Our human problems should be considered solvable, if addressed. Can anyone honestly say that the problems are being addressed in a systematic and courageous way? Are we in the West sacrificing any aspect of our polymer coated lifestyle to lay the groundwork for a richer, fuller, more humane culture for our successors? Hell no.

At best, each of the interlocked problems mentioned above compete for attention separately, and desperation programs are embarked on to pseudo-address certain of them while a jet setting existence is maintained. An excellent example of this is the imaginary money being spent on imaginary liquid fuel. Now is a great time to get in on this ponzi scheme, as unicorns and rainbows dance in the eyes of technocrats. I’m convinced that publicly traded ethanol producers will see their paper stocks soar to the moon, POW, at the first major burp in the traditional oil markets.

These global problems cannot be effectively addressed separately. Solving problems must then become our industry, the artifact we produce as a human race. One hundred years of directed attention ought to do the trick. The consumerist, globalist myths of our age need be beaten into gravel and dust, pronto, before humans become the creation myth of cockroaches.

When tallying up what must be saved, fish are the top of my list. That’s our brain food, right there. One can readily imagine that some time after we run out of Omega Three, names like “Og” and “Biff” will shortly come into common usage again.

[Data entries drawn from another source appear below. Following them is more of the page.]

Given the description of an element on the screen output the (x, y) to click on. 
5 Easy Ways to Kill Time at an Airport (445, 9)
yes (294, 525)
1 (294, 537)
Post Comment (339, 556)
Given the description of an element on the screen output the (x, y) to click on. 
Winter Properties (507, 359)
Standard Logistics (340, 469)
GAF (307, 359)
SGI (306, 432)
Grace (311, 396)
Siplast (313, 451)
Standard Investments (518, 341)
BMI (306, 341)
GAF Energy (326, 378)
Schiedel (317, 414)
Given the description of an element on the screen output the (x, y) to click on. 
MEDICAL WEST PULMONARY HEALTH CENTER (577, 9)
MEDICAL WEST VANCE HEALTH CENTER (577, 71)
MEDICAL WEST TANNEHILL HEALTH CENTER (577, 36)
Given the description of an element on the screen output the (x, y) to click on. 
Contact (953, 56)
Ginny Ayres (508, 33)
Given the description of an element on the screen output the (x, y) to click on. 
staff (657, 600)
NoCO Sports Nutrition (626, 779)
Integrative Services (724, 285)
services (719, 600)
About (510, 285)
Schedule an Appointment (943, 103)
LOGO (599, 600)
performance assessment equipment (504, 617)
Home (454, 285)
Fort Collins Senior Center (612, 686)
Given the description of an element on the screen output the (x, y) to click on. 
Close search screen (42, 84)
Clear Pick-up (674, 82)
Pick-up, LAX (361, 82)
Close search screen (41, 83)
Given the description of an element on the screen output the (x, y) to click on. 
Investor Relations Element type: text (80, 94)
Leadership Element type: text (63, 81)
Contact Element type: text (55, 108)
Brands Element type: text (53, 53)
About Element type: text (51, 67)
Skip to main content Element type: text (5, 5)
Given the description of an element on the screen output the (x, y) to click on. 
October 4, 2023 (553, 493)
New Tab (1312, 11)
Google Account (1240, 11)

Polysyllabic words are for nerds and stinky fish eaters.

In that area, Crawford and Marsh were ahead of their time in proposing that human encephalisation (evolutionary brain growth) could not have happened in environments which were poor in brain specific nutrients, such as on the African savannah. Their thesis was, from the beginning, that this remarkable phenomenon could only have feasible happened on coasts, or at least in waterside habitats rich in essential fatty acids like DHA.

More recently, Crawford (has) been part of a group of nutritional biochemists, including Stephen Cunnane and Leigh Broadhurst which has published a number of papers promoting a link between human encephalisation (the evolutionary trend to larger brains) and proposed increase in the use of coastal food chain.